Genug Raum also für Pfuscher. Und die gibt es nach Meinung von Krause, dem Gründer vom Bundesverband Tattoo e. V., reichlich. „Die Hälfte der Tätowierer wissen, dass sie Mist bauen.“ Trotzdem machten sie einfach weiter, weil sie die Miete bezahlen und ihre Familie ernähren müssten. Zu oft gehe es in dem Beruf daher nach dem Motto „Learning by doing“ zu.
Was dabei rauskommt, kann man unter anderem in der Fernsehsendung „Horror Tattoos“ auf dem Sender sixx sehen. Dort bemühen sich vier professionelle Körperkünstler, missratene Motive irgendwie zu retten. Ob völlig entstellte Portraits, zittrige Linien oder krakelige Strichmännchen, hier wird deutlich, warum es dringend einer Regelung bedarf. „Es gibt Leute, die trauen sich jahrelang nicht ins Schwimmbad, weil sie einen entstellten Körper haben“, so Krause.

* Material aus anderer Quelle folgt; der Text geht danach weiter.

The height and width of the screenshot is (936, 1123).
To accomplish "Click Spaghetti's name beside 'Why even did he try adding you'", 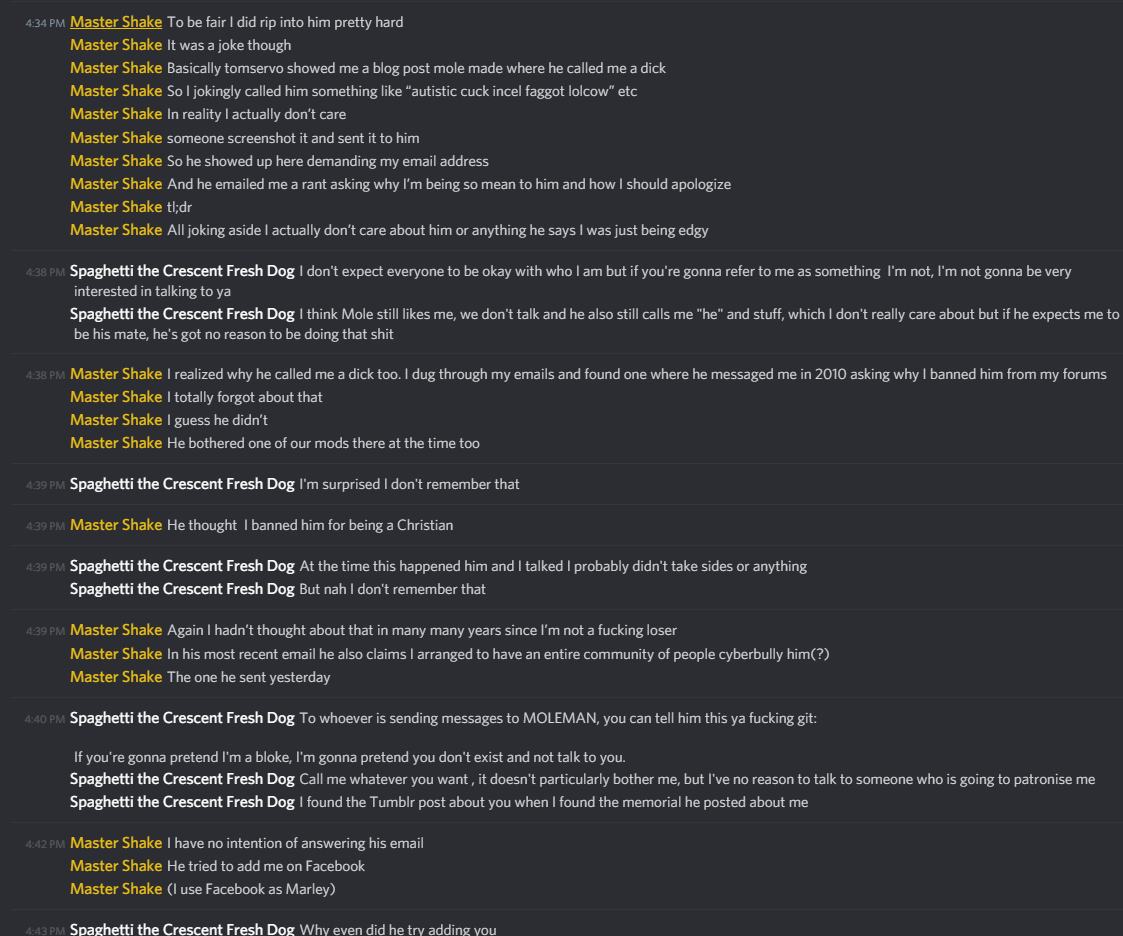I will (x=182, y=929).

Tätowierer müssen nicht mal einen Erste-Hilfe-Kurs machen
Doch das ist nicht das einzige Problem in der Szene. Es geht auch um Hygiene. Immerhin dringt die Nadel in die Haut ein, hinterlässt kleinste Wunden und kann so zu Infektionen führen. Wenn die Geräte nicht regelmäßig desinfiziert werden, können sie leicht HIV oder Hepatitis C übertragen. Auch schwere Entzündungen sind möglich. Im Netz machen immer wieder Horrorgeschichten die Runde, bei denen zum Teil sogar Gliedmaßen amputiert werden mussten. Selbst einen Erste-Hilfe-Kurs muss kein Tätowierer machen, obwohl immer wieder Leute zusammenklappen, weil ihnen der Stress zu viel wird.

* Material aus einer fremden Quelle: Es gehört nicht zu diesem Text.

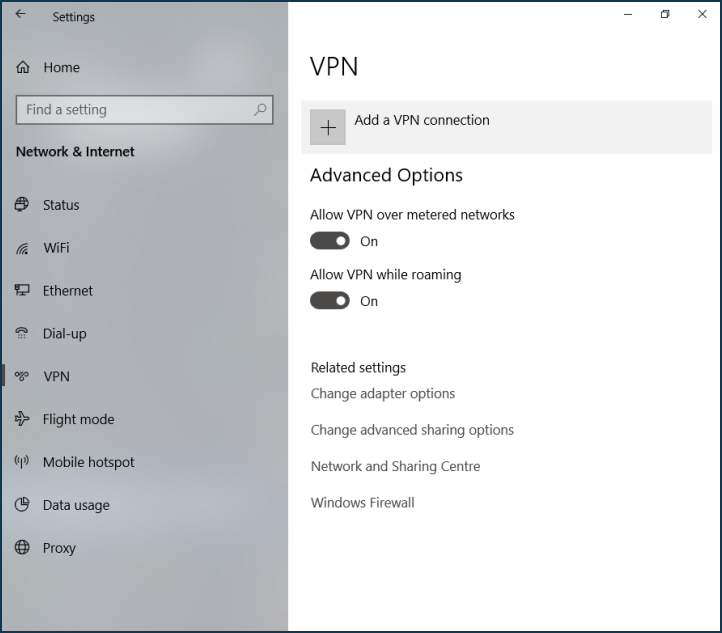Disable Allow VPN while roaming switch
This screenshot has height=633, width=722.
point(330,301)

Ähnlich geht es auch bei den Farben zu. Zwar gibt es in Deutschland eine Tätowiermittel-Verordnung, die sicherstellen soll, dass keine Giftstoffe in den Farben enthalten sind. In der restlichen EU aber sind solche Regelungen eher selten. Schmidt will sich deshalb für länderübergreifende Standards einsetzten, gerade, weil sich viele Deutsche ihr Tattoo im Ausland während der Urlaubszeit stechen lassen.

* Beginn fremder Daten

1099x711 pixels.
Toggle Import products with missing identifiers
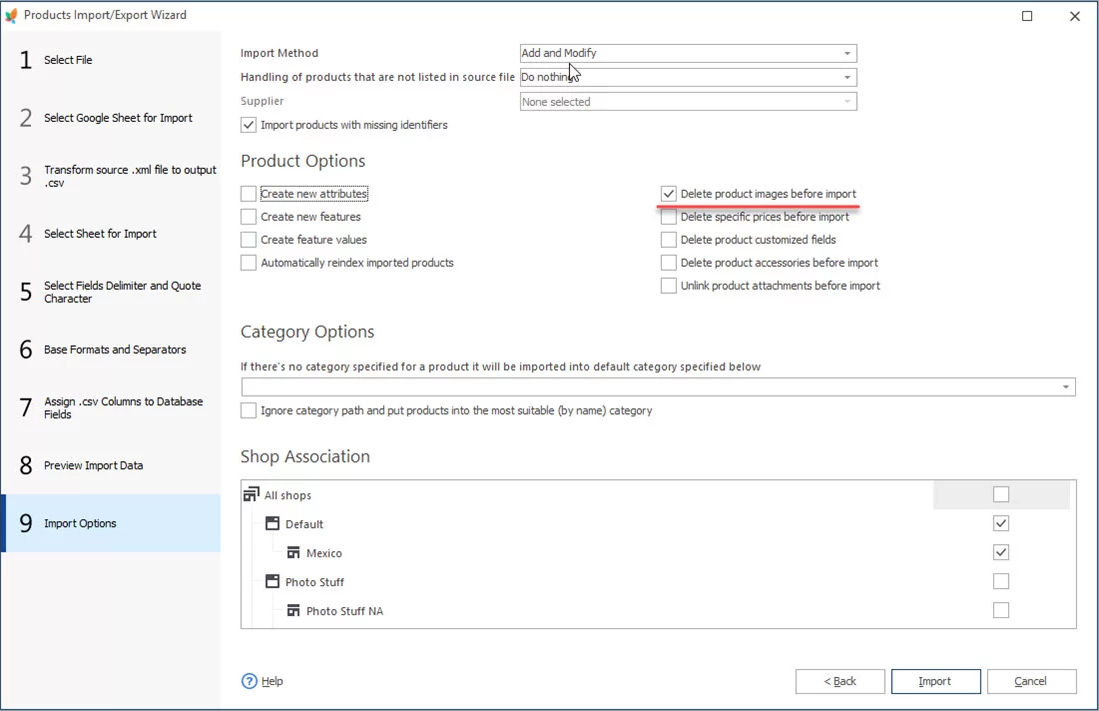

Unter „Safer-Tattoo“ kann sich jeder über die Risiken informieren
Mit dem Start der Kampagne hat Schmidts Ministerium auch eine neue Internetseite an den Start gebracht. Unter „Safer-Tattoo“ kann sich jeder über die Risiken informieren, und auch nachschauen, worauf man bei der Auswahl des richtigen Studios achten muss. Denn Pokale, Auszeichnungen und Urkunden sagen nichts über die Qualität des Ladens aus, so Krause. „Das kann man alles fälschen“. Vielmehr solle man darauf achten, dass die Tätowierer Handschuhe und am besten sogar Mundschutz tragen. „Wenn nicht, solltest du aufstehen und um dein Leben rennen“, sagt Krause. Mindestens genauso wichtig sei die Beratung. Er könne verstehen, dass man einem muskelbepackten und von oben bis unten tätowierten Mann nicht gern kritisch auf den Zahn fühlen wolle, machen sollte man es aber trotzdem. Denn wenn er nicht bereitwillig auf alle Fragen antwortet, sei das ein Alarmsignal.
Ein eigenes Tattoo hat Minister Schmidt nicht, wie er mehrfach betont. Und er habe auch nicht die Absicht, sich eines stechen zu lassen. Allerdings hätten seine Töchter ein Henna-Tattoo – die lassen sich wieder abwaschen. Eine gute Entscheidung. Denn was die GfK-Untersuchung auch gezeigt hat: Knapp 700 000 Menschen wollen sich ihr Tattoo wieder entfernen lassen.